I am new to rails and have followed a number of guides on various online courses and using other Stack Overflow questions to generate some models (Continent, Country, State) with references and attempt to start making some instances and testing them.
rails g model Continent name:string
rails g model Country name:string continent:reference
rails g model State name:string country:reference
I do not remember which order I made them in. But I had to manually add the following in the model folders.
class Continent < ApplicationRecord
has_many :countries
has_many :states, through: :countries
has_many :regions, through: :states
end
class Country < ApplicationRecord
belongs_to :continents, optional: true
has_many :states
has_many :regions, through: :states
end
class State < ApplicationRecord
belongs_to :country, , optional: true
has_one :continent, through: :country
has_many :regions
end
class Region < ApplicationRecord
belongs_to :state, optional: true
has_one :country, through: :state
has_one :continent, through: :country
Finally, I start adding some tests to use in the seeds and console. Adding the continent works as it is simple, however, running Country.create(name:"Australia", continent: Continent.find_by(name: "Oceania")) does not build the relationship between Continent and Country (Continent_id is nil in the Country).
However, I can run just the Continent.find_by(name: "Oceania") and get:
=> Continent id: 10, name: "Oceania", created_at: "2018-09-19 09:18:07", updated_at: "2018-09-19 09:18:07"

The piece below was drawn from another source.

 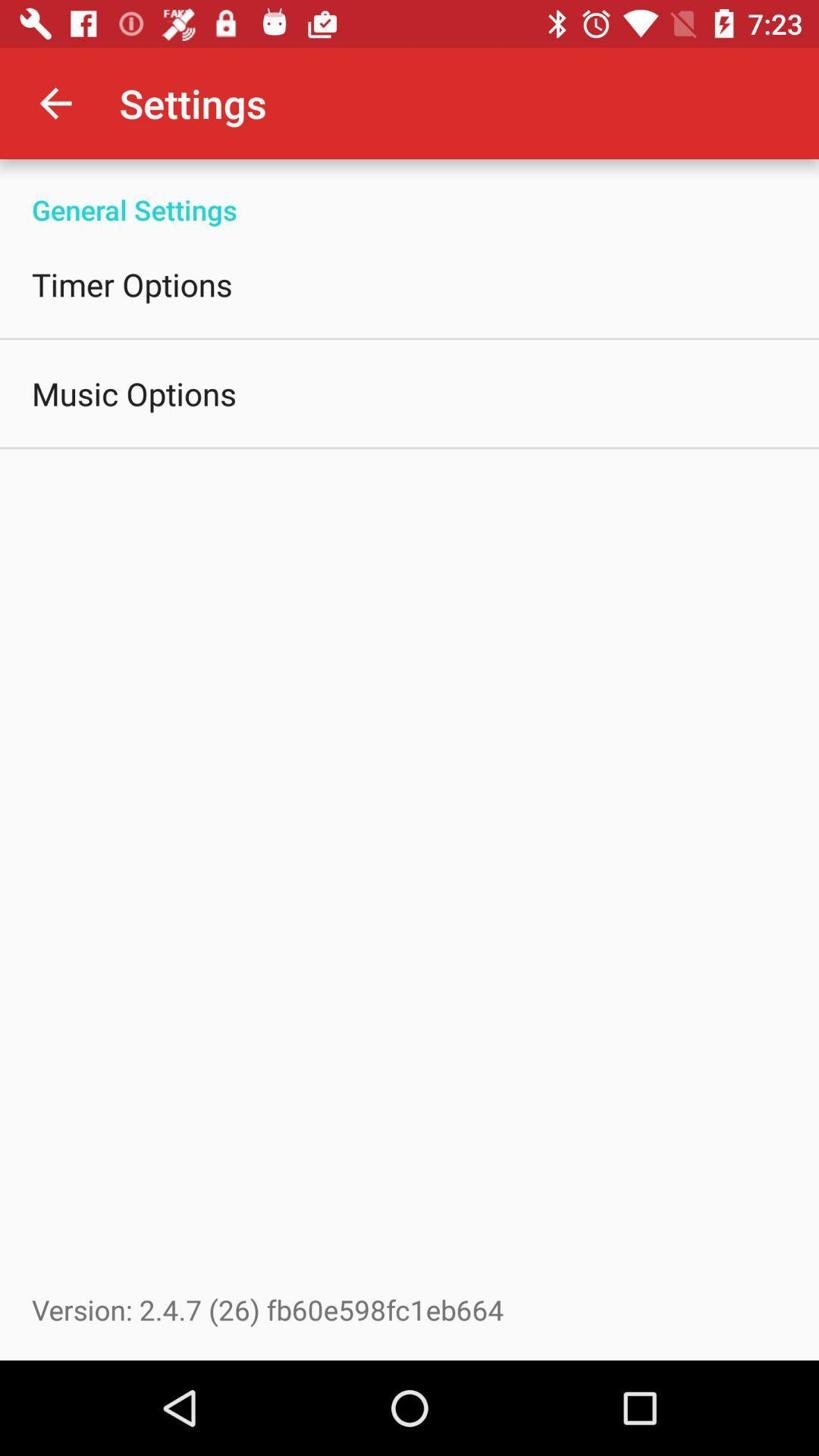 What do you see at coordinates (133, 393) in the screenshot?
I see `icon above the version 2 4 icon` at bounding box center [133, 393].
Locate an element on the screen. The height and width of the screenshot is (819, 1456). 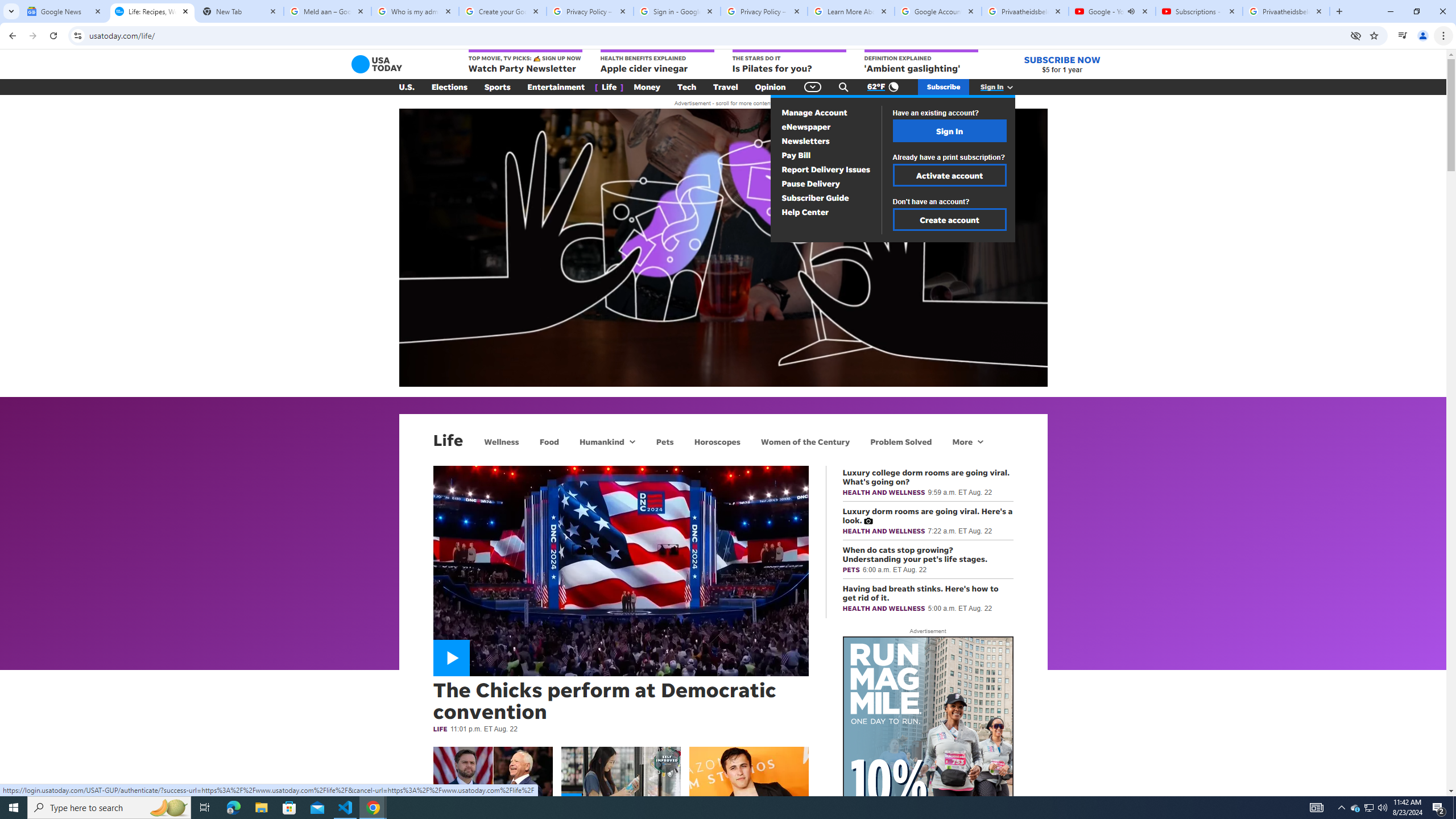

I have a feeling I am on the right track but have mixed up a few things between patching together multiple solutions/methods. I may be using the generators wrong or similar, potentially mixing up some manual methods with somethings I should let the generators handle. If anyone can help fill in the gaps that would be appreciated. Here is the schema.rb
ActiveRecord::Schema.define(version: 2018_09_13_044538) do
create_table "continents", force: :cascade do |t|
t.string "name"
t.datetime "created_at", null: false
t.datetime "updated_at", null: false
end
create_table "countries", force: :cascade do |t|
t.string "name"
t.integer "continent_id"
t.datetime "created_at", null: false
t.datetime "updated_at", null: false
t.index ["continent_id"], name: "index_countries_on_continent_id"
end
create_table "states", force: :cascade do |t|
t.string "name"
t.integer "country_id"
t.datetime "created_at", null: false
t.datetime "updated_at", null: false
t.index ["country_id"], name: "index_states_on_country_id"
end
In your Country model, you have:
belongs_to :continents
Since belongs_to
denotes a singular relationship (i.e., a country can only belong to one continent), you need to change this to
belongs_to :continent
Then Rails should start to assign the continent correctly.